In common law, a marriage between persons of the same sex was void ab initio. In 1866, in Hyde v Hyde and Woodmansee (a case of polygamy), Lord Penzance's judgment began: "Marriage as understood in Christendom is the voluntary union for life of one man and one woman, to the exclusion of all others." Explicit bans on same-sex marriages were enacted in England and Wales in the Nullity of Marriage Act 1971, and later the Matrimonial Causes Act 1973. Similar laws were passed in Scotland and Northern Ireland. These bans, since repealed, did not apply to the Pitcairn Islands. The first four local ordinances having application solely to the islands were passed in 1952. One of these ordinances provided for the basis of the islands' legal system, administration and government. Two other ordinances provided for the registration of births and deaths, and for the solemnisation of marriages.
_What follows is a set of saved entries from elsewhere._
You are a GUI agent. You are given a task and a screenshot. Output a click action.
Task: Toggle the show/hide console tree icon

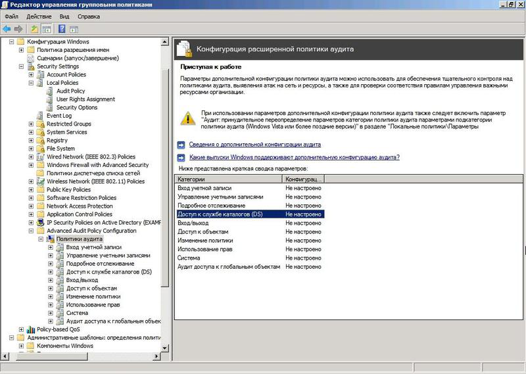tap(47, 29)
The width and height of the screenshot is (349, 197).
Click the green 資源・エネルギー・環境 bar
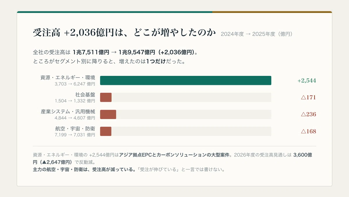point(186,81)
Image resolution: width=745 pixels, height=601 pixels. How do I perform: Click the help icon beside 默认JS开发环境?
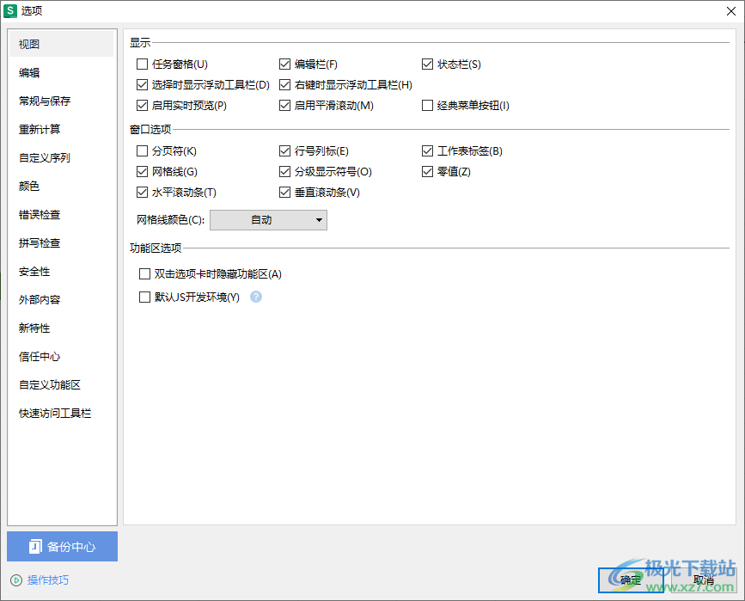tap(256, 297)
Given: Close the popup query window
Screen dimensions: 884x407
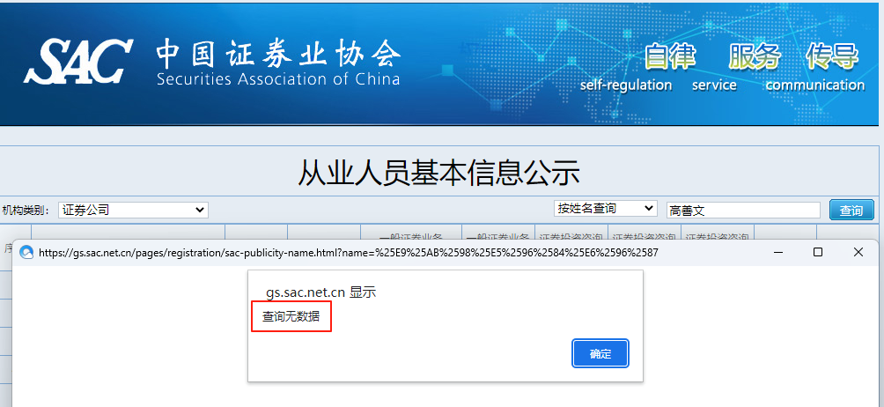Looking at the screenshot, I should click(x=858, y=252).
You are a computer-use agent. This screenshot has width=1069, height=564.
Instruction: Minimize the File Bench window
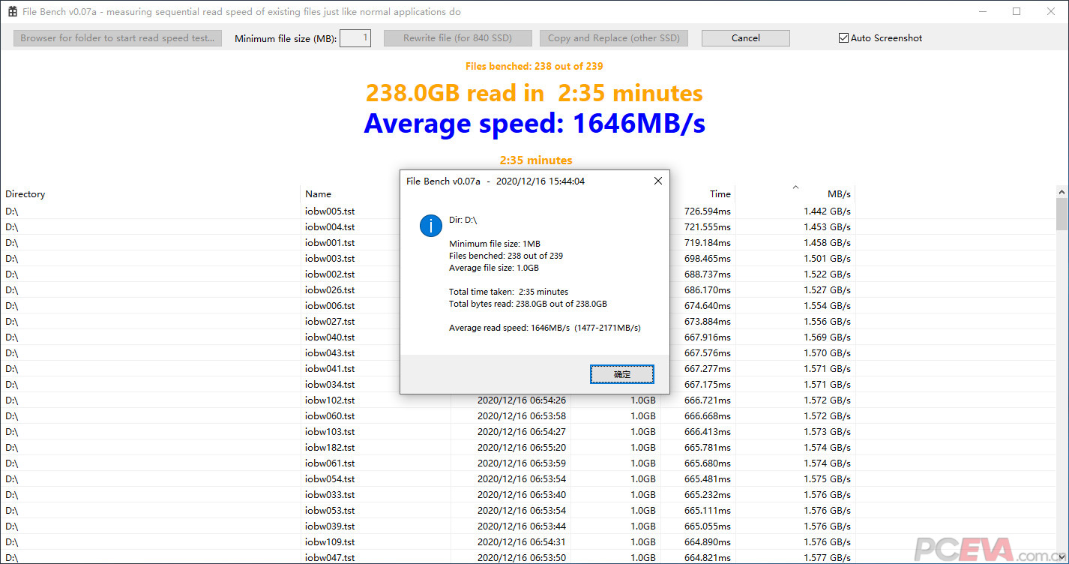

The Marriage Ordinance, enacted on 16 October 1952, did not contain an explicit ban on same-sex marriage, but generally assumed married spouses to be "husband and wife". In March 2014, same-sex marriage was legalised in England and Wales with the enactment of the Marriage (Same Sex Couples) Act 2013, but this law does not apply to the territory.

==Same-sex marriage law==
On 1 April 2015, the Island Council passed the Same Sex Marriage and Civil Partnerships Ordinance by a unanimous 7–0 vote. The ordinance, supported by Mayor Shawn Christian and Deputy Mayor Brenda Christian, amended the local Marriage Ordinance to replace references to "husband and wife" with gender-neutral language and to add the following definition of marriage:

Marriage means the union of two people regardless of their sex, sexual orientation or gender identity.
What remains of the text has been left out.